与此同时,谷海潮也怒吼着挥舞着大刀,朝着二人狠狠砍来。少典有琴神色从容,再次对着夜昙施展法术,只见夜昙随着法术的牵引,身姿轻盈地一转,又一次躲开了谷海潮的攻击。而谷海潮因用力过猛,收势不及,一头栽进了一旁的屋子中,屋内顿时传来一阵杂乱的声响。
嘲风见一击未中,心中恼怒不已,再次如猛虎般朝着二人攻来。少典有琴却神色淡定,嘴角微微上扬,露出一丝不屑的笑意,他轻松地伸出一只手,精准地抓住了嘲风手中挥舞的刀。紧接着,他运起内力,一掌狠狠推出,强大的掌力如汹涌的潮水般朝着嘲风涌去,将嘲风硬生生地推了出去。
嘲风踉跄着向后退了几步,眼中闪过一丝狠厉,他猛地用力将刀插入地下。刹那间,地下仿佛有一条灵动的蛇在游动,一条鞭子从地下猛地抽出,带着呼啸的风声朝着少典有琴和夜昙甩去。少典有琴眼神一凝,双手迅速在身前结印,瞬间幻化出一把闪耀着光芒的宝剑。他手持宝剑,迎着鞭子挥去,只听“当”的一声巨响,鞭子被宝剑挡了回去,同时,一股强大的力量顺着鞭子传回嘲风身上,嘲风被这股力量击中,口中喷出一口鲜血,受伤不轻。
少典有琴缓缓收回自己的宝剑,目光不经意间落在夜昙身上。夜昙满脸不可置信地看着少典有琴,眼中满是惊讶与敬佩。少典有琴也微微转头,看向夜昙,这一看,却让他微微一怔。原来,夜昙脸上的面纱不知何时已经掉落在地,露出了一张清丽脱俗的脸庞。她眉如远黛,眼若星辰,肌肤胜雪,唇若樱桃,美得如同仙子下凡,让人移不开视线。
少典有琴差点被夜昙的美貌看呆了,他轻轻咳了一声,掩饰住自己的失态,然后移开了视线。
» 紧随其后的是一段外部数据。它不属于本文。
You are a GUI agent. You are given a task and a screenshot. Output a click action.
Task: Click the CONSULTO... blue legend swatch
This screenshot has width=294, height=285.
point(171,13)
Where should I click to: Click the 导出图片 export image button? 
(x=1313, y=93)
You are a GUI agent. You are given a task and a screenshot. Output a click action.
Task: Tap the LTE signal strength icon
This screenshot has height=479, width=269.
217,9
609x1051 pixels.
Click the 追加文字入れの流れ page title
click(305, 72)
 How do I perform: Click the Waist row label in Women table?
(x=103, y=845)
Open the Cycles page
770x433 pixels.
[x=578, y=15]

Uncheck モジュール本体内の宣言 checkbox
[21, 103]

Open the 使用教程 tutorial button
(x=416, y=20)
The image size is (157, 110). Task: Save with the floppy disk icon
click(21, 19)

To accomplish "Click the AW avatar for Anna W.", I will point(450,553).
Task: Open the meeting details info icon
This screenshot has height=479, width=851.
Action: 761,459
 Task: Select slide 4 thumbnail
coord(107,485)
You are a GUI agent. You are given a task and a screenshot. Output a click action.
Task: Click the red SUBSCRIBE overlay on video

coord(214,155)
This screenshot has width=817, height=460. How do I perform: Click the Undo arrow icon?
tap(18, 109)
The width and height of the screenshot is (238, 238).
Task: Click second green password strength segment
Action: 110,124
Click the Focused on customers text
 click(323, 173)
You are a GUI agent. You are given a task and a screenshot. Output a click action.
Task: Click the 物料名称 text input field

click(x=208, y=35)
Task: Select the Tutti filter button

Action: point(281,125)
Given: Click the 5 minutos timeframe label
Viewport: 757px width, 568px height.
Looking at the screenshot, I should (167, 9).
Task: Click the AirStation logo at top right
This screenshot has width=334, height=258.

他伸出手,施展法术,地上的面纱仿佛被一只无形的手托起,缓缓飞到他手中。他拿着面纱,走到夜昙面前,轻声说道:

“你的面纱!”
夜昙这才回过神来,脸颊微微泛红,她连忙接过面纱,迅速重新戴在脸上。
与此同时,乌玳带着一群人在四处搜寻着什么。乌云站在一旁,大声喝道:“不许靠近!”
乌玳则皱着眉头,在人群中四处张望,突然,他停下脚步,指着一个人问道:

“是不是你啊?”

那个普通人吓得脸色苍白,连忙摆手说道:“不是我!不是我!”
乌玳不耐烦地挥了挥手,大声下令道:

“分头搜!凡可疑人等,一概抓回去盘问!”
乌云立刻领命,对着身后的沉渊兵喊道:“是,你们去那边搜!”
沉渊兵们齐声应道:“是!”然后迅速朝着各个方向散去。
少典有琴神色匆匆,当机立断带着夜昙迅速撤离魍魉城,朝着人族皇宫的方向飞去。
与此同时,嘲风和谷海潮皆猛地站起身来,谷海潮一脸关切,急忙问道:

“大人,您没事吧?”

“是神族的人!”
恰在此时,乌玳等人也瞧见了少典有琴和夜昙离去时划过天际的那道光芒,乌玳瞬间暴跳如雷,怒骂道:

“混蛋!”
他愤然扭头,目光扫过,竟意外看到了嘲风和谷海潮,不禁一愣,脱口而出:1
这剧情好上头啊

“嘲风?”
嘲风赶忙躬身回应:

“大哥?”
乌玳眉头紧皱,满脸疑惑地问道:

“嘲风,你怎么会在这儿?”
嘲风眼珠一转,连忙解释道:

“方才在长街之上,小弟眼见那二人鬼鬼祟祟,似要对大哥不利,意图行刺,便立刻亲自率领众人追杀过去,只可惜那二人狡猾异常,最终还是让他们逃脱了!”
言罢,嘲风和谷海潮双双跪地,恭敬行礼。 嘲风接着说道:

“是小弟无能,此二人施展的乃是神族仙法,今日之事,会不会与迎亲一事有所关联?”
乌玳听闻,顿时怒目圆睁,气得须发皆张,大声吼道:

“神族向来与咱们沉渊族势不两立,他们定是想趁机杀了本煞,搅乱这迎亲大礼,实在是可恶至极!哼,等到了时候,本煞定要让他们好看,好好教训教训这帮不知天高地厚的家伙!”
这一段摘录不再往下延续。